Spawn is nascent machine intelligence, or AI. There’s artificial intelligence being deployed for self-driving 18-wheelers, Netflix user-preference predictors, customer service preferences, handwriting recognition, and cyber-security to fight hackers using AI to create malware. Machine learning’s future infiltration into music production isn’t a question of “if” but is one of “when,” and significant inroads are already being made. There’s AI that can replicate Bach and make up Beatles’ songs, gimmicky YouTube uploads of robo-pop, ambient producers that use AI to churn out new albums every week, even an algorithm signed to a major label. Engineering teams at Google, IBM, and Spotify are working tirelessly to advance AI further into the realm of music-making.
But Herndon’s 2019 album, Proto, contains the first recorded debut of an AI on a pop-music album. Here, she explains how she did it.

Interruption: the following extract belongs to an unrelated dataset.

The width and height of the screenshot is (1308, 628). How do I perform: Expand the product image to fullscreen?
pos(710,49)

So much of the research into AI is trained on a very particular era of music — 1850–1950 in the western canon — where pitch and note length and rhythm are the most important. It’s really dull because it ties us to this particular time that’s no longer of the moment. We wanted Spawn to reflect our community, and we wanted to use peoples’ voices that were specific to it.

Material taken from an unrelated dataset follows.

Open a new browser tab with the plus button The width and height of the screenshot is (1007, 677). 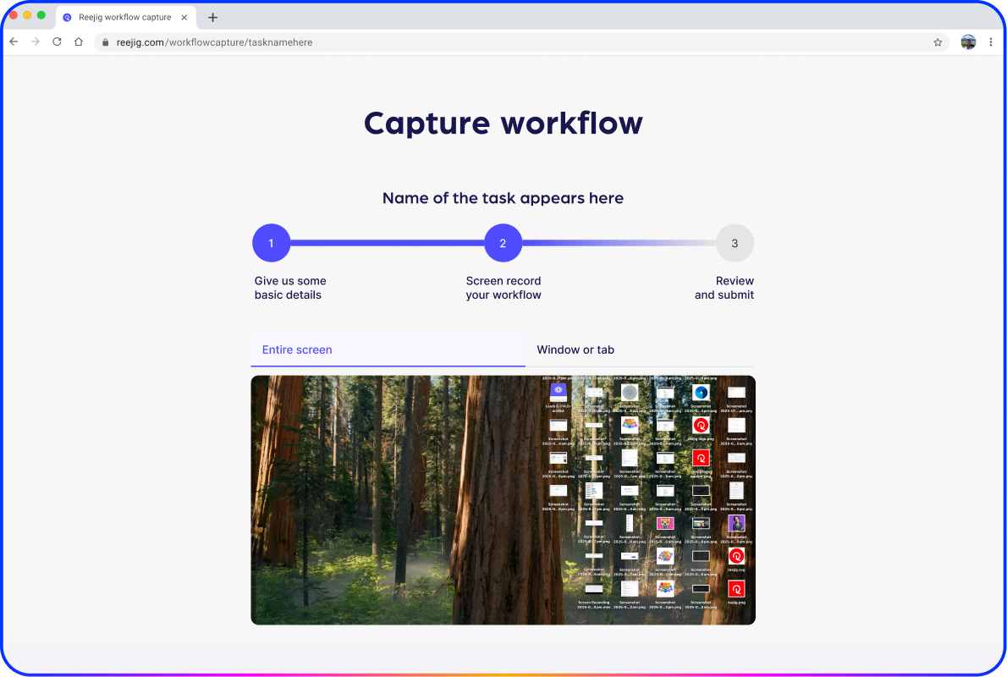coord(212,17)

The first six months were pretty uninteresting. With AI, you have a training canon; the AI extracts a rule set from the canon and applies it to something else. It can never go outside the canon. When that’s applied to a voice, the AI tries to understand the rule set of the voice — the logic of the voice. We started training it with my voice and Mat’s voice, both of which are in the hundreds of megabytes of Spawn’s training info. After six months, we got slightly more interesting results. That started to happen when I stopped using TensorFlow, a program mostly for visual learning. (If you wanted to have your portrait done in the style of Van Gogh, you would use this.) This involves turning sound files into spectragrams so that AI can “see” them. But in terms of timbre, it was very lo-fi and it all sounded the same. There was nothing exciting about the output. We switched to SampleRNN, which is used for voice recognition. With SampleRNN, it takes whatever is in the training canon and then it tries to understand — If this sample is happening, what would most likely come next? The one snag is, if it’s training on my voice, it tends to get stuck on vowels. When we speak, we elongate our vowels, so the program tries to guess for how long exactly — and then it gets stuck.

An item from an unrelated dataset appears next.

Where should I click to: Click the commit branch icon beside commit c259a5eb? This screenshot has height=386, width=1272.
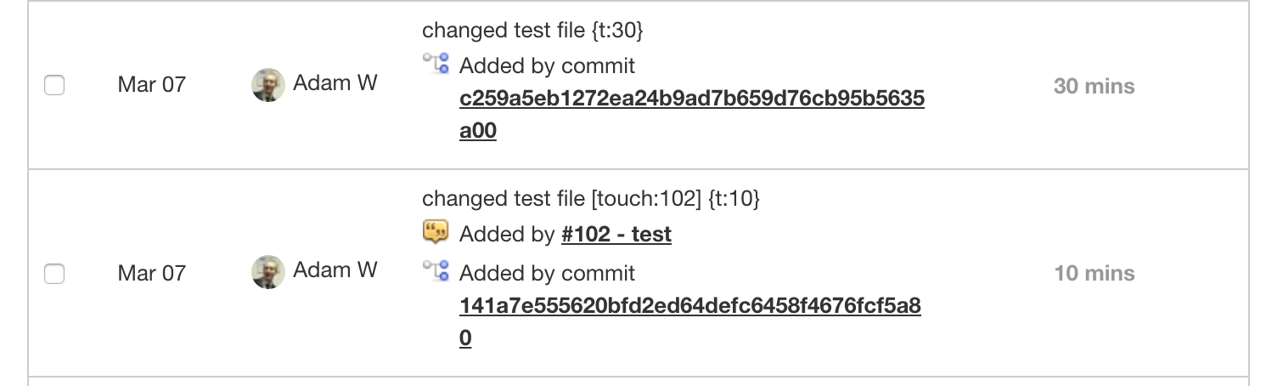click(436, 64)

An early example of playing with SampleRNN, in which Spawn gets somewhere imitating Holly’s voice model:
Spawn’s first words and sounds only came when we switched to a third, voice-model method. It required way more audio. We used hours of my voice. It takes my voice speaking and singing and creates a model of what it sounds like. I made a data set where I sang random phrases within a comfortable range for me, like:
Aluminium cutlery can often be flimsy.
She wore warm, fleecy, woolen overalls.
Alfalfa is healthy for you.
Spawn would digest that information, which could take anywhere from 1 to 20 minutes. We’d all be on Slack together and we’d get updates like: “Spawn released a new track.” She would do that all the time. We’d click through and listen to it and, most of the time, our response was, eh. And then I clicked on the one used for “Birth” and went, “Yes!” That was the first time I was excited by the outcome. Because generally, Spawn has such a limited perspective. It’s both super-impressive and like … terrible. It’s like God, you’re so dumb!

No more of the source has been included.